Source passage »
++++

Banks in Lebanon and South Africa will be under increasing sovereign debt-related pressure; Nigerian lenders will face fines if they do not expand their loan books; and smaller Qatari banks will have to take steps to deal with deteriorating asset quality related to the economic blockade.
Asset quality a worry in Qatar
Qatar has, from an economic perspective, navigated the blockade by four former allies with relative ease. But although the central bank has injected about $40 billion into the banking system, there are hints that the sector is under strain, especially smaller lenders.
In 2019, S&P Global Ratings warned of asset quality concerns and rising credit losses. At the start of 2020, there are signs of deteriorating asset quality, according to S&P Global Market Intelligence data, with Qatar Islamic Bank QPSC, Masraf Al Rayan QPSC, Ahli Bank QPSC and Qatar International Islamic Bank (QPSC) all posting year-over-year increases in stage 2 underperforming loans. The country's largest lender by assets, Qatar National Bank (QPSC), also recorded an uptick in stage 2 underperforming loans through 2019.

++++

What you will do »
**1.** From the banking passage, return everything from "Banks in Lebanon" down to "especially smaller lenders.", copied word for word.
**2.** Decide whether each statement agrees with the banking passage, answering yes or no and quoting the deciding words: (a) Qatar's central bank has put about $40 billion into the banking system. (b) Nigerian lenders will be fined if they fail to grow their deposit base. (c) Qatar National Bank saw stage 2 underperforming loans decline through 2019.

[Word and element location data]
++++

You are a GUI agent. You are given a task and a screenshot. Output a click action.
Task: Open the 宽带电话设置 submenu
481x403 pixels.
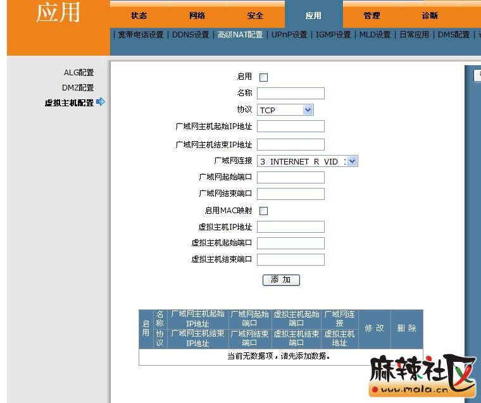point(140,35)
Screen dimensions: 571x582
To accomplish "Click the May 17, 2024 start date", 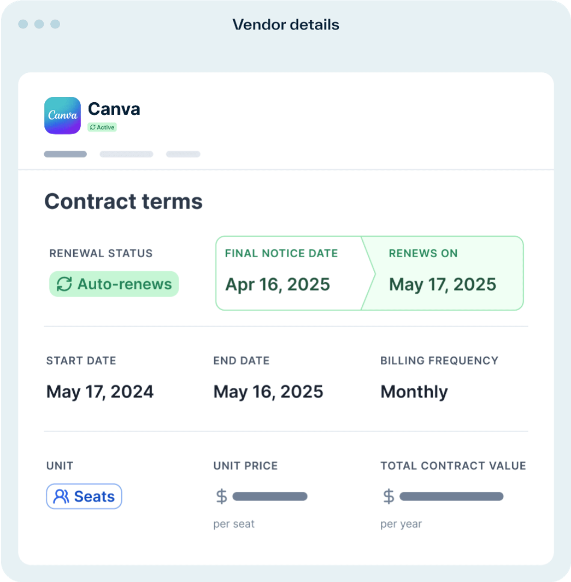I will click(100, 392).
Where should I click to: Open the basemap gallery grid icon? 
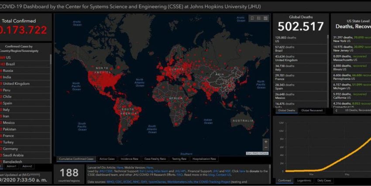[266, 18]
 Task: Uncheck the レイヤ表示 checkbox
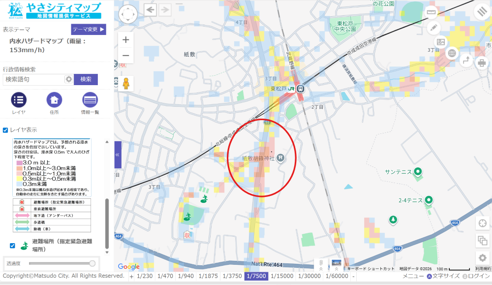5,130
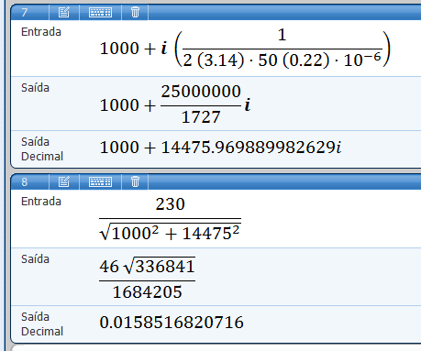Open the edit icon on entry 8
Screen dimensions: 421x351
pos(64,181)
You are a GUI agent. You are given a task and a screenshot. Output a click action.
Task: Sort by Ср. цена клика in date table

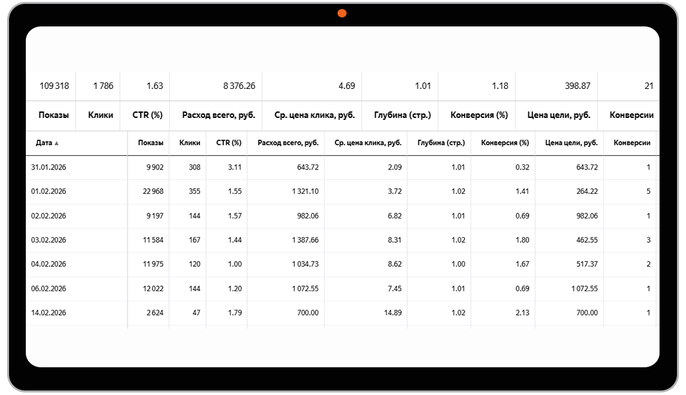(x=368, y=143)
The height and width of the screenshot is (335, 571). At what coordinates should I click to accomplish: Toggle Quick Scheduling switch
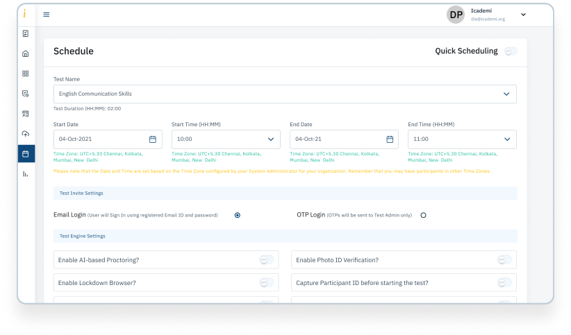[x=511, y=51]
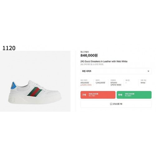Open the 모든 사이즈 size selector
The height and width of the screenshot is (156, 156).
coord(116,71)
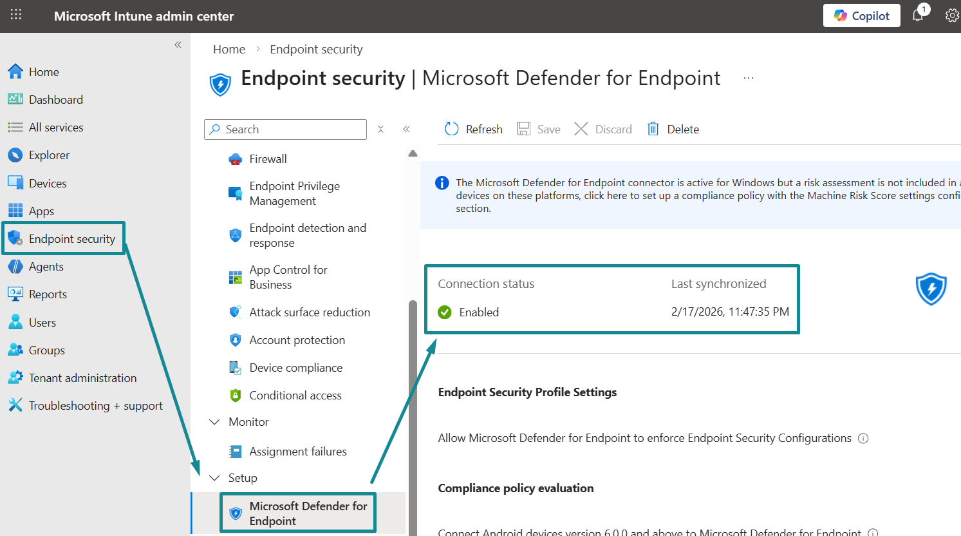The height and width of the screenshot is (536, 961).
Task: Click the Refresh toolbar icon
Action: point(451,129)
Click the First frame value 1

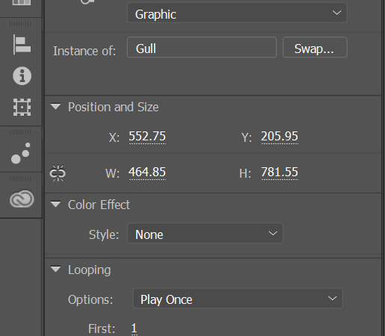tap(135, 329)
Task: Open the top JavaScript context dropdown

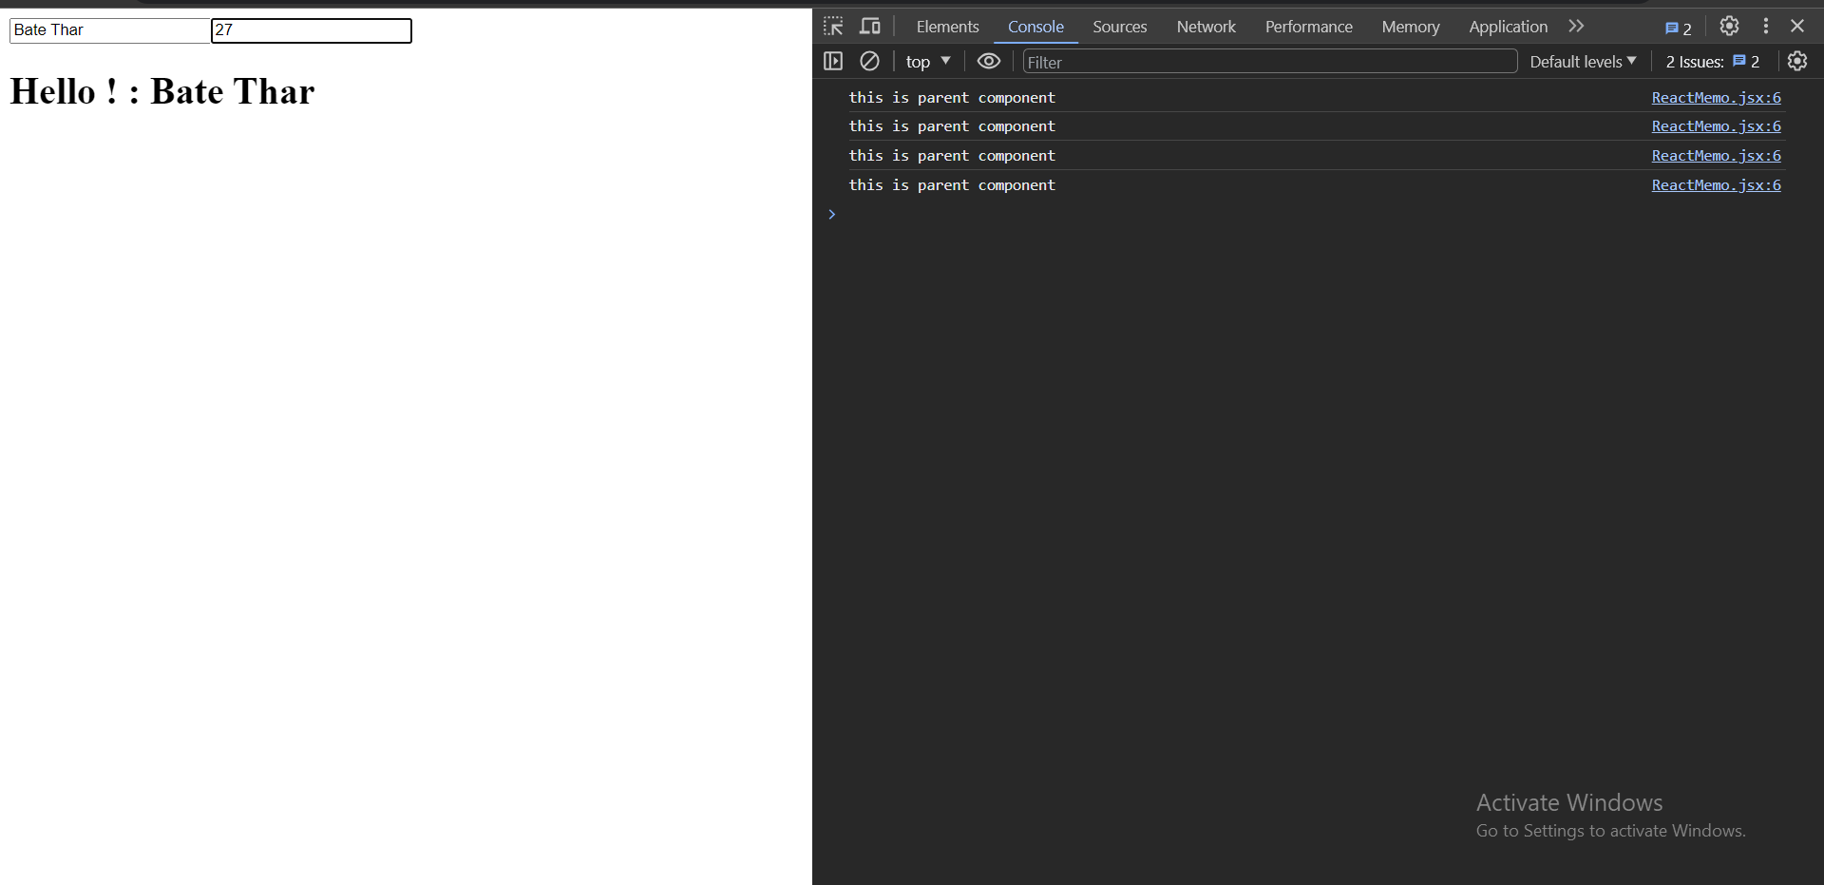Action: pos(927,62)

++++

Responses for each task »
**1.**
Banks in Lebanon and South Africa will be under increasing sovereign debt-related pressure; Nigerian lenders will face fines if they do not expand their loan books; and smaller Qatari banks will have to take steps to deal with deteriorating asset quality related to the economic blockade.
Asset quality a worry in Qatar
Qatar has, from an economic perspective, navigated the blockade by four former allies with relative ease. But although the central bank has injected about $40 billion into the banking system, there are hints that the sector is under strain, especially smaller lenders.

**2.**
(a) Yes: "the central bank has injected about $40 billion into the banking system"
(b) No: "Nigerian lenders will face fines if they do not expand their loan books"
(c) No: "also recorded an uptick in stage 2 underperforming loans through 2019"